In December, New Hampshire state police seized more than 10,000 plants in a four-bedroom, neo-Colonial house in the quiet town of Derry. Last month, police in Bellevue, Wash., seized 300 plants in a grow house and arrested three men.
The prevalence of illegal marijuana cultivation in California — more plants are seized in the state annually than in any other — is due partly to "medical marijuana laws that have created a permissive attitude," Taylor says.
"Couple that with the fast profits that can be made and relatively lax penalties a person faces under California marijuana laws, and you're more or less inviting organized crime to enter the industry."
California voters legalized medical marijuana in 1996.
TV shows such as Showtime's Weeds, about a single mom who makes ends meet selling pot in a fictional California suburb, seem to legitimize an illegal drug, Taylor says.
Indoor pot seizures in California have skyrocketed, according to DEA figures, from 54,569 in 2004 to 196,000 last year, although it's unclear whether tougher enforcement or more growers is the reason. The Northern California suburban busts since August have netted 23,602 plants with an estimated $94 million street value, the DEA says.
Critics say the DEA overstates medical marijuana's impact on illegal activities and inflates the value of seizures to justify its budget.
"On any given day, millions of Californians are smoking marijuana, so the medical-marijuana piece of that is relatively small," says Ethan Nadelmann of the Drug Policy Alliance, which promotes alternatives to the war on drugs.
The presence of organized crime in the pot business is nothing new, Nadelmann says. "They've been involved on and off for many years."
What is new is the size and sheer audacity found in the suburbs.
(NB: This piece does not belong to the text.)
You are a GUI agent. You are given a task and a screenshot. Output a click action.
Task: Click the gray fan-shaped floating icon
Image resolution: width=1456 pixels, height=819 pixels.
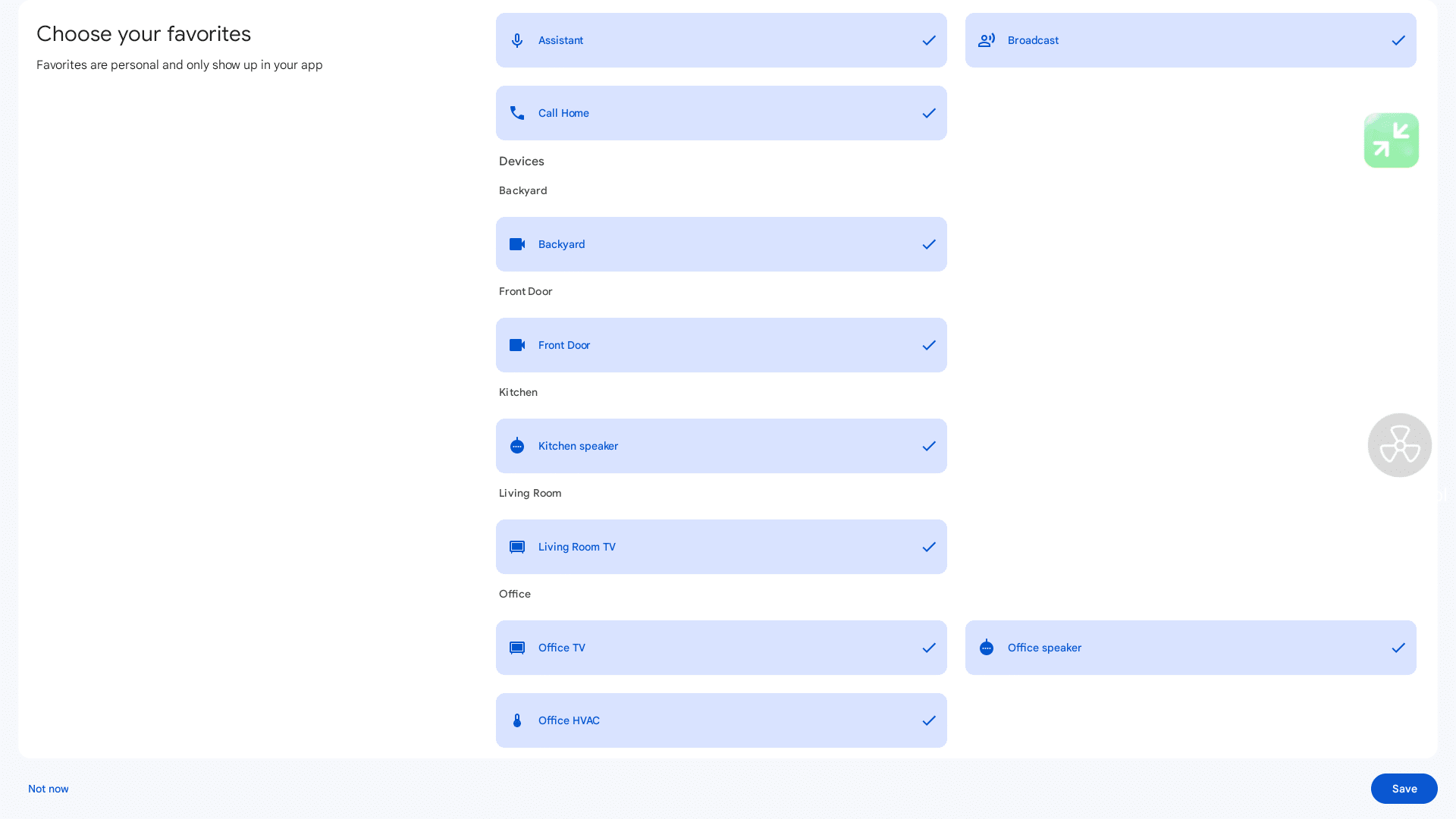(1400, 445)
The operations followed a similar pattern, according to Taylor and court documents in the recent cases:
Growers paid up to $750,000 for houses in new subdivisions, usually obtaining 100% financing and putting no money down. They gutted interiors and used every inch to grow pot, knocking down some walls and cutting holes in others to run water lines and ducts. They installed irrigation systems with timing devices and brought in water tanks, pumps, generators and power packs. They built scaffolding to raise plants 2 feet off the floor.
To avoid suspicion from large power usage, growers bypassed a utility's electric meters and created their own circuit boxes. No one lived in the houses. After neighbors tipped off police last summer that garbage cans weren't being taken to the street on trash day, the growers started putting the cans out. They also hired gardeners to cut the lawn.
Taylor says tips from neighbors led to many of the busts, but most residents were unaware. Feelings are mixed over whether their neighborhoods are now safe.
"It still seems like a nice neighborhood," says Richard Johnson, who moved here a month ago. "It happened, they're gone, so hopefully it won't happen again."
Samantha Malone says she's moving.
"I have babies. I don't want to be around that," she says. "Who's to say it's all taken care of anyway, or it's not going to happen next month."
Rick Estrada says that since the busts, "the neighborhood is more aware. We're going to be a lot more alert to what's happening and who our neighbors are. We're going to notice if no one's ever home."